Records provided -
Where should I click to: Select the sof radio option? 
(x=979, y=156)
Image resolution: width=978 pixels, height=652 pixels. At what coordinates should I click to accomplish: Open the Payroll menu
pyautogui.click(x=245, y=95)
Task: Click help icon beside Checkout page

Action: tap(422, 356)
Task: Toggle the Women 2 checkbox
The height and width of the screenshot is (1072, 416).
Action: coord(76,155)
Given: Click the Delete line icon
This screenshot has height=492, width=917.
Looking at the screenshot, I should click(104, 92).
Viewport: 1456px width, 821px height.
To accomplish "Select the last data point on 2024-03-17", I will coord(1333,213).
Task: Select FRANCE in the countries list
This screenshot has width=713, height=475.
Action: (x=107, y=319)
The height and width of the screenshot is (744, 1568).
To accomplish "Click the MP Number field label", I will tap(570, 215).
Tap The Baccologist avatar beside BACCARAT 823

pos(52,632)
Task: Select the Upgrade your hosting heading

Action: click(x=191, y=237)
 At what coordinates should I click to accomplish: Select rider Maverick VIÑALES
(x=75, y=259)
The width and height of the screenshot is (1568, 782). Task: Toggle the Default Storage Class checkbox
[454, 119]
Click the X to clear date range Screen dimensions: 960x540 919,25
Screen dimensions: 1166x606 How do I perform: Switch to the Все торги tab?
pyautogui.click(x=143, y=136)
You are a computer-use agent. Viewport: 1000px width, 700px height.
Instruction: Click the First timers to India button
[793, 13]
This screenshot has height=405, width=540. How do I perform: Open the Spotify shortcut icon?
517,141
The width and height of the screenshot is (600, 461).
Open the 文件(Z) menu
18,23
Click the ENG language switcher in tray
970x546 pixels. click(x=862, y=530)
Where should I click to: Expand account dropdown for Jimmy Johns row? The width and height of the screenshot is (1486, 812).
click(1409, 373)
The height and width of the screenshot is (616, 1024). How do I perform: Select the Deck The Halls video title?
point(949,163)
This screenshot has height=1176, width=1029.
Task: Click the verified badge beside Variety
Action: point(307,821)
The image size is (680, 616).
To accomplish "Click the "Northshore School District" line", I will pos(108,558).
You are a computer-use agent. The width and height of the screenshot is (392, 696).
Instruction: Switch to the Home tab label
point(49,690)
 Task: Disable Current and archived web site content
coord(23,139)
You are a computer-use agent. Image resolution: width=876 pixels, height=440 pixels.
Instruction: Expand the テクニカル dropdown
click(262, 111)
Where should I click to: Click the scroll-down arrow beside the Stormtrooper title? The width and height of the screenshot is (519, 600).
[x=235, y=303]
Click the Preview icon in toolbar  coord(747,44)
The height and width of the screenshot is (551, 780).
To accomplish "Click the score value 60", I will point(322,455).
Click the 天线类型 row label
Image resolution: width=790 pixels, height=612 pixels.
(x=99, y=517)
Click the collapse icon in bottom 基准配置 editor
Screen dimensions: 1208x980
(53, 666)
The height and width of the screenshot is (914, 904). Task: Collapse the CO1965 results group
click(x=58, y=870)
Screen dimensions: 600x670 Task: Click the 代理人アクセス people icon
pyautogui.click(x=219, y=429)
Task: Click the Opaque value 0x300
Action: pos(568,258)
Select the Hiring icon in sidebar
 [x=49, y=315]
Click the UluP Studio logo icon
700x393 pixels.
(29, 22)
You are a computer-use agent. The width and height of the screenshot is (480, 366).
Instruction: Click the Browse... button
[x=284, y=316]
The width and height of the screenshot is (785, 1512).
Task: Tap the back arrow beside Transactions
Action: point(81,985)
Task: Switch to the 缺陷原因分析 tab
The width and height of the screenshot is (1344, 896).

What this task involves - Transcribe all of the data, keeping every line identical.

Solution to the problem -
Where should I click to: Select the sof radio option? 
(x=979, y=156)
Image resolution: width=978 pixels, height=652 pixels. At what coordinates should I click to accomplish: Open the Payroll menu
pyautogui.click(x=245, y=95)
Task: Click help icon beside Checkout page

Action: tap(422, 356)
Task: Toggle the Women 2 checkbox
The height and width of the screenshot is (1072, 416).
Action: coord(76,155)
Given: Click the Delete line icon
This screenshot has height=492, width=917.
Looking at the screenshot, I should click(104, 92).
Viewport: 1456px width, 821px height.
To accomplish "Select the last data point on 2024-03-17", I will coord(1333,213).
Task: Select FRANCE in the countries list
This screenshot has width=713, height=475.
Action: (x=107, y=319)
The height and width of the screenshot is (744, 1568).
To accomplish "Click the MP Number field label", I will tap(570, 215).
Tap The Baccologist avatar beside BACCARAT 823

pos(52,632)
Task: Select the Upgrade your hosting heading

Action: click(x=191, y=237)
 At what coordinates should I click to accomplish: Select rider Maverick VIÑALES
(x=75, y=259)
The width and height of the screenshot is (1568, 782). Task: Toggle the Default Storage Class checkbox
[454, 119]
Click the X to clear date range Screen dimensions: 960x540 919,25
Screen dimensions: 1166x606 How do I perform: Switch to the Все торги tab?
pyautogui.click(x=143, y=136)
You are a computer-use agent. Viewport: 1000px width, 700px height.
Instruction: Click the First timers to India button
[793, 13]
This screenshot has height=405, width=540. How do I perform: Open the Spotify shortcut icon?
517,141
The width and height of the screenshot is (600, 461).
Open the 文件(Z) menu
18,23
Click the ENG language switcher in tray
970x546 pixels. click(x=862, y=530)
Where should I click to: Expand account dropdown for Jimmy Johns row? The width and height of the screenshot is (1486, 812).
click(1409, 373)
The height and width of the screenshot is (616, 1024). How do I perform: Select the Deck The Halls video title?
point(949,163)
This screenshot has height=1176, width=1029.
Task: Click the verified badge beside Variety
Action: point(307,821)
The image size is (680, 616).
To accomplish "Click the "Northshore School District" line", I will pos(108,558).
You are a computer-use agent. The width and height of the screenshot is (392, 696).
Instruction: Switch to the Home tab label
point(49,690)
 Task: Disable Current and archived web site content
coord(23,139)
You are a computer-use agent. Image resolution: width=876 pixels, height=440 pixels.
Instruction: Expand the テクニカル dropdown
click(262, 111)
Where should I click to: Click the scroll-down arrow beside the Stormtrooper title? The width and height of the screenshot is (519, 600).
[x=235, y=303]
Click the Preview icon in toolbar  coord(747,44)
The height and width of the screenshot is (551, 780).
To accomplish "Click the score value 60", I will point(322,455).
Click the 天线类型 row label
Image resolution: width=790 pixels, height=612 pixels.
(x=99, y=517)
Click the collapse icon in bottom 基准配置 editor
Screen dimensions: 1208x980
(53, 666)
The height and width of the screenshot is (914, 904). Task: Collapse the CO1965 results group
click(x=58, y=870)
Screen dimensions: 600x670 Task: Click the 代理人アクセス people icon
pyautogui.click(x=219, y=429)
Task: Click the Opaque value 0x300
Action: pos(568,258)
Select the Hiring icon in sidebar
 [x=49, y=315]
Click the UluP Studio logo icon
700x393 pixels.
(29, 22)
You are a computer-use agent. The width and height of the screenshot is (480, 366).
Instruction: Click the Browse... button
[x=284, y=316]
The width and height of the screenshot is (785, 1512).
Task: Tap the back arrow beside Transactions
Action: point(81,985)
Task: Switch to the 缺陷原因分析 tab
The width and height of the screenshot is (1344, 896).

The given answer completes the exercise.